Cookies and local storage
- The mobile app uses the device's native storage (Capacitor Filesystem on Android, equivalent elsewhere) to save your wardrobe data. No cookies are set by the app.
- The website at kroma.fit does not use cookies, analytics, or embedded trackers. If that ever changes, this policy will be updated before the change goes live.
Children
The app is not directed at children under 13 (or under 16, in jurisdictions where that is the applicable age of digital consent). We do not knowingly process personal data from children. Because we do not collect data about users, we cannot identify a user's age; if you are a parent or guardian and believe your child has used the app in a way that concerns you, email us and we will help.

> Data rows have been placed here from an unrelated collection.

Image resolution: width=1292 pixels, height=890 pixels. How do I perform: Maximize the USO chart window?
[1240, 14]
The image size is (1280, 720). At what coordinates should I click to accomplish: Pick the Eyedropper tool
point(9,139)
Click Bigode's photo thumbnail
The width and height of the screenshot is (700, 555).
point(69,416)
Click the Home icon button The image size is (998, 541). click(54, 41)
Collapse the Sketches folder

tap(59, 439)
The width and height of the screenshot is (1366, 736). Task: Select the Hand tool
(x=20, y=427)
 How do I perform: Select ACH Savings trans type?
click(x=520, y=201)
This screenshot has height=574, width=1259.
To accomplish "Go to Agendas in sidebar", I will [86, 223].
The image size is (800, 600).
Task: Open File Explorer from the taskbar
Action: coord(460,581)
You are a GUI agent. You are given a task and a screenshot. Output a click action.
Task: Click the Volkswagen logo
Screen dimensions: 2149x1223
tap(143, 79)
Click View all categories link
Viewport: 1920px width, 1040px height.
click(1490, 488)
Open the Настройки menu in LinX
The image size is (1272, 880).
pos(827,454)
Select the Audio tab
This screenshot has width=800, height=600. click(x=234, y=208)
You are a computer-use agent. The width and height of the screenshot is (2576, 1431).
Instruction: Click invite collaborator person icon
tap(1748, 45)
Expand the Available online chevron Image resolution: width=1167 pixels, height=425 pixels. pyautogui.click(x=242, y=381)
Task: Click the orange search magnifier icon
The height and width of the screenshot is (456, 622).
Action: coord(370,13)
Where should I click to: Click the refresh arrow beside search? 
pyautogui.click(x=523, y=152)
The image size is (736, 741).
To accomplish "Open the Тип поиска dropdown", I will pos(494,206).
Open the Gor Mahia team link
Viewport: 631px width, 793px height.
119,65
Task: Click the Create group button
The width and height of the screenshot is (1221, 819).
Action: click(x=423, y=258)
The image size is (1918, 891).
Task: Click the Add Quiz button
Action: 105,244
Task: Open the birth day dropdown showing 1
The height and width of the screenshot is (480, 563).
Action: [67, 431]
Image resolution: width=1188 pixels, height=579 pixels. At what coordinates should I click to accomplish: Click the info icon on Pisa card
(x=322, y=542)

The app's onboarding flow asks each user whether they are 13 or over. If they answer no, AI photo features are disabled by default; the app continues to work in manual mode.
Your rights (UK GDPR / EU GDPR)
Because we do not maintain a server-side record of you, most GDPR data subject rights are satisfied by design: we don't have data about you to access, rectify, port, restrict, or object to. The one exception is any email correspondence you have sent us.
For that correspondence specifically, you have the right to:
- Access — ask us to send you a copy of any email you've sent us.
- Rectification — ask us to correct anything in that correspondence.
- Erasure — ask us to delete any email you've sent us, and we'll delete it from our inbox.
- Restriction / objection — ask us to stop processing it.
- Complain — to the UK Information Commissioner's Office (ico.org.uk) or your local EU data protection authority.
To exercise any of these rights, email hello@kroma.fit with the request. We aim to respond within 30 days.
International transfers
The app runs on your device, so data you generate with it does not transfer internationally through us.
AI providers you choose to use (see above) may process your data in regions outside your own. The provider's own privacy policy governs this, not ours. If your regulator's data-transfer rules matter to you, choose Ollama (self-hosted) and no data leaves your device at all.
Feedback emails, when forwarded through Namecheap and landing in Gmail, are processed on infrastructure primarily operated in the United States. Standard contractual clauses apply for transfers from the UK / EU to the US under those providers' published terms.
Changes to this policy
We'll update this page if how the app treats data changes. The "Last updated" date at the top reflects the most recent change. We won't retroactively reduce protections for data already collected under an earlier version.
Contact
If you don't get a reply within 30 days, that's a bug — try again or contact the Information Commissioner's Office at ico.org.uk/make-a-complaint (UK) or your local data protection authority (EU).